Because when you returned from a mission your "pilot" got medals and accolades. You'd see your pilot at the officer's club -- represented with a crude piece of artwork -- with dialog that supposedly reflected your performance. It was these soft role-playing aspects of the title that kept me and my friends (we often played it two player, with one person handling systems while I flew) coming back.

It wasn't just F-19. All MicroProse titles had this feature.

Man, I miss them.

Of course, their best title -- Sid Meir's Pirates -- is still available today...and it just kicks butt.
saveau
Oct. 16th, 2007 03:59 pm (UTC)
Another series that managed that same thing just as well - if not better - was the old Wing Commander series. It felt like starring in a war movie.
avindair
Oct. 16th, 2007 04:06 pm (UTC)
The Wing Commander series was freaking wonderful. Logical? Of course not. (A single fighter can take out a capital ship? Um...I don't think so.) Immersive?
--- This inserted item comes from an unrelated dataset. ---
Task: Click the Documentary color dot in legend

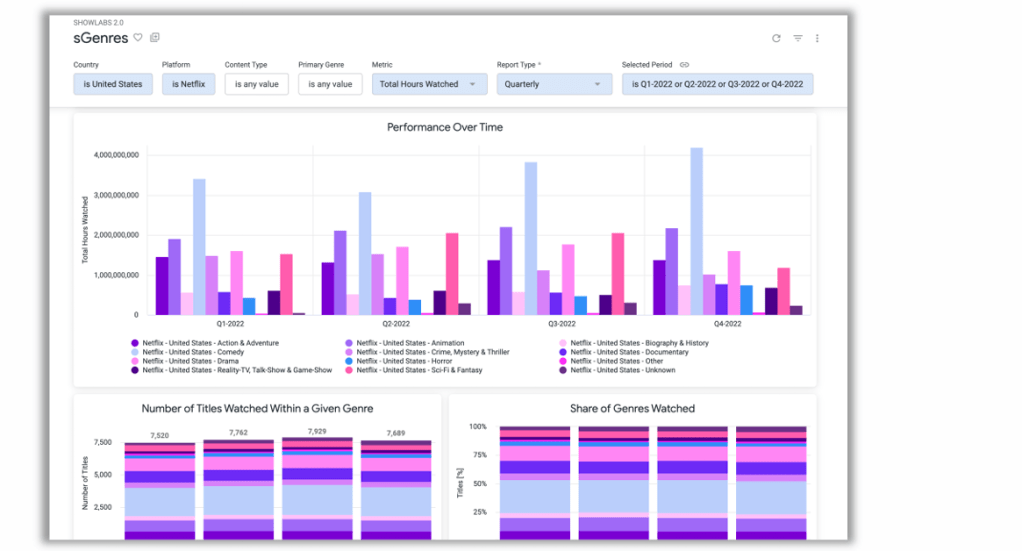Action: click(x=563, y=352)
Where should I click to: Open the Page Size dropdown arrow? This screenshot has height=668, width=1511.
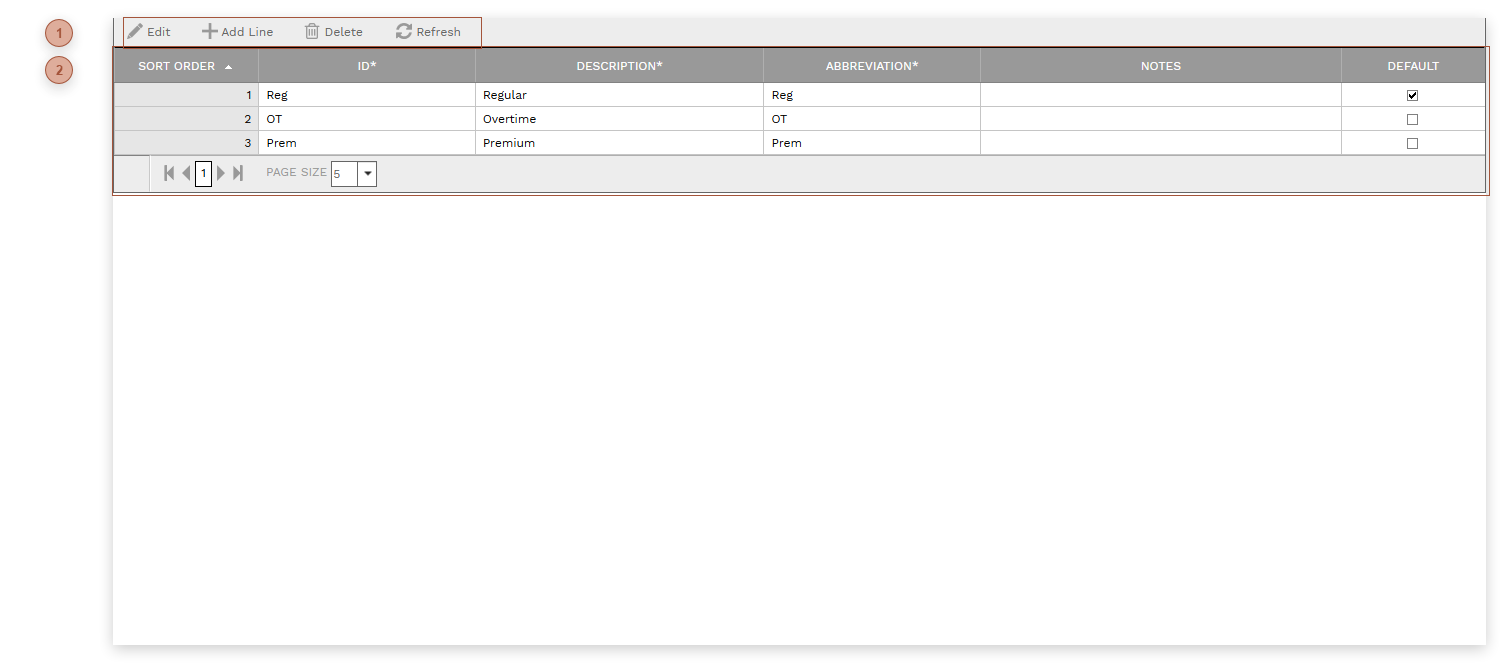367,174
Hell, yeah!.

My personal favorite is still Wing Commander III. Never before (nor since) did a game with cut sequences provoke this set of reactions:

Flying mission ends, FMV scenes begin:

ME: Aw, man, I want to keep flying.

Then I'd get sucked into the movies, only to find myself here:

FMV sequences end, flying missions begin:

ME: Aw, man, I want to keep watching the movie!

And remember, the opening sequence of WC3 had an eleven minute cut scene that felt like the beginning of a great B SF movie.
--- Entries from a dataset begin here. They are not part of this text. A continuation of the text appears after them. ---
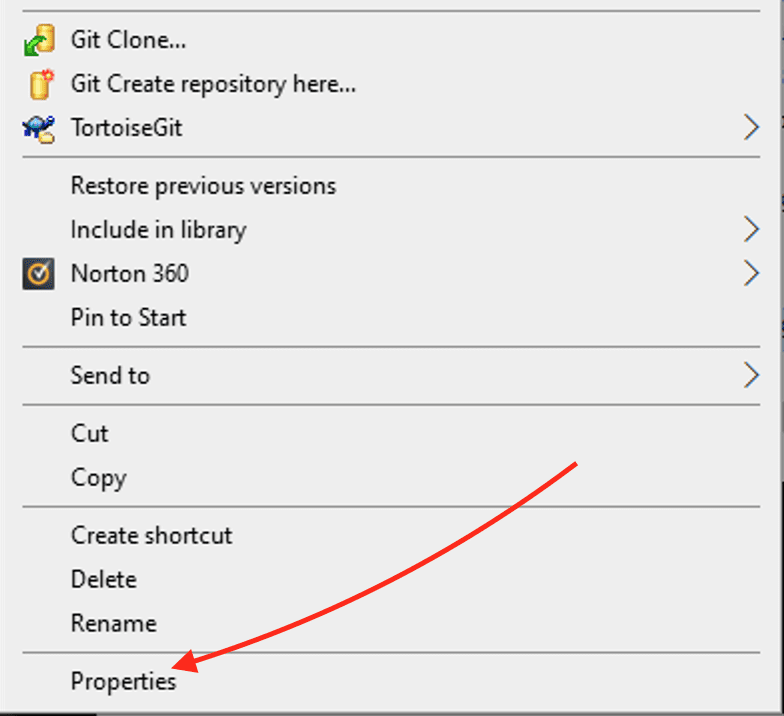This screenshot has height=716, width=784.
Task: Select Create shortcut
Action: pos(151,536)
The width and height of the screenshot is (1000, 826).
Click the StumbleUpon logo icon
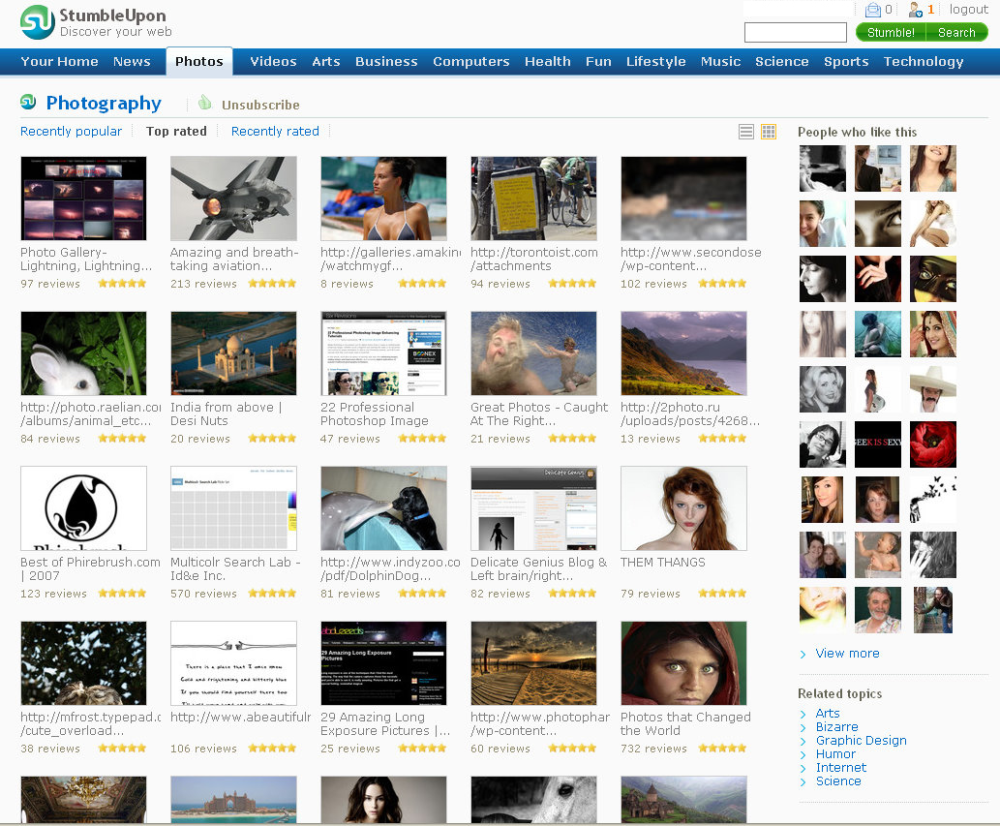point(38,22)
Wow, do I miss those games.

Like you, I want to get my hands on the original footage. Then we can composite in better sets, better effects, and just cut together a much better Wing Commander movie than that Freddie Prinz, Jr. travesty.
saveau
Oct. 16th, 2007 03:56 pm (UTC)
Half-Life 2 drew me in like few other games ever have. I was completely emotionally invested in the world and the people who lived and fought and died in it. I played it through twice; and each time I had the same reactions at the same places - kind of like how, twenty-five years and countless viewings since its original theatrical release, I still cry my heart out every time Spock dies in Star Trek II.

So... you should be ashamed!

;-)
avindair
Oct. 16th, 2007 04:08 pm (UTC)
Yeah, I know; that's why I kept it a secret.

By contrast, No One Lives Forever was just fantastic.

I think it's a humor thing. I'd rather laugh then feel depressed...and the HL2 setting is a serious frigging downer.